[[ Records shown, beginning ]]

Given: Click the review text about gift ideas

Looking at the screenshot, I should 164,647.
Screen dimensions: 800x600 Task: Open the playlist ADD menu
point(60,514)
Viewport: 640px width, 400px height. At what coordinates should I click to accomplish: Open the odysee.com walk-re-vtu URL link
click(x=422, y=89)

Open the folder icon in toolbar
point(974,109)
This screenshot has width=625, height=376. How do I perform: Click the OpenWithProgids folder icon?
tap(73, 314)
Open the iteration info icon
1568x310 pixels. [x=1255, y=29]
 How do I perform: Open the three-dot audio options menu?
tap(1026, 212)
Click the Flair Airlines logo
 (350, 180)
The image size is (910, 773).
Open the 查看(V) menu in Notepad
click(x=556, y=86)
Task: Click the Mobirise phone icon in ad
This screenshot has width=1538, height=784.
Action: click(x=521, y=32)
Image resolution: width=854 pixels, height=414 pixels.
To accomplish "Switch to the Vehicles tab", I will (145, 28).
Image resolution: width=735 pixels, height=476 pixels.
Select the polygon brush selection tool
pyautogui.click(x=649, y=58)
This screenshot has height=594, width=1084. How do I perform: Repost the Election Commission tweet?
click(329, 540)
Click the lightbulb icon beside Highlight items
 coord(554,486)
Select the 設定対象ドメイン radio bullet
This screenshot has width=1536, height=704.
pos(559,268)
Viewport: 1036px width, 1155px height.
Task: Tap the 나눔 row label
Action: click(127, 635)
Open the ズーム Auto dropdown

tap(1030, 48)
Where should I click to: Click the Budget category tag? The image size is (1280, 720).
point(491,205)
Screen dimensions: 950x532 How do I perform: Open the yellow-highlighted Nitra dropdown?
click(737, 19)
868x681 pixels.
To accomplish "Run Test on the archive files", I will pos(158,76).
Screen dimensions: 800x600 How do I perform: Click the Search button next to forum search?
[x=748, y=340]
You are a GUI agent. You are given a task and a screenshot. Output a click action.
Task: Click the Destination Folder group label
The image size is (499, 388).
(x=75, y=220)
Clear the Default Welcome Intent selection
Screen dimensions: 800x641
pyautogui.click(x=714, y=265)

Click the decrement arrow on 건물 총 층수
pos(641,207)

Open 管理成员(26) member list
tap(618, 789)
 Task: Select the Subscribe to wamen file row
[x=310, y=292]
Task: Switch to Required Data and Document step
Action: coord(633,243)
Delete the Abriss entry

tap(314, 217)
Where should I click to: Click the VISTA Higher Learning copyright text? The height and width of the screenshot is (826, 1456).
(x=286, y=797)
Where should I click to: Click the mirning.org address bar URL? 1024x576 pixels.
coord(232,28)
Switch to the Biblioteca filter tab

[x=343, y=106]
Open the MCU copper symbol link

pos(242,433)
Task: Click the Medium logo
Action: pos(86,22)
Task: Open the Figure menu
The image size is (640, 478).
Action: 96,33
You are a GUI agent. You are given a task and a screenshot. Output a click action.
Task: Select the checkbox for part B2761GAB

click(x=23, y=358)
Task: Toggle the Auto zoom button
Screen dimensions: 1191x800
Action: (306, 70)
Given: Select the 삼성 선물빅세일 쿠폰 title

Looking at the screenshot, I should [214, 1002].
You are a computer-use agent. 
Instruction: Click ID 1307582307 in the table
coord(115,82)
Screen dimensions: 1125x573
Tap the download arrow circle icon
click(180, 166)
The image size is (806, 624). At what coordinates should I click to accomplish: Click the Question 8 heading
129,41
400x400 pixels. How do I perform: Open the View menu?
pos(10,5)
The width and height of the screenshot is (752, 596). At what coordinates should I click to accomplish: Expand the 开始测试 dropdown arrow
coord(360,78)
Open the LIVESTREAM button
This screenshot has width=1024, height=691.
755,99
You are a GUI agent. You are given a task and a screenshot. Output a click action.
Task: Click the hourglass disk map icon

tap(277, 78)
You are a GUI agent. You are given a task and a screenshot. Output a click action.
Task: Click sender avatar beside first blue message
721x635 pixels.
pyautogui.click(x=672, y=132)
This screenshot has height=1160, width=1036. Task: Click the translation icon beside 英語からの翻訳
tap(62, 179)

[[ Records shown, end ]]

What you need to do
For every line of the records with the string "will", add one to a tally; give the final tally alone.

Answer section
2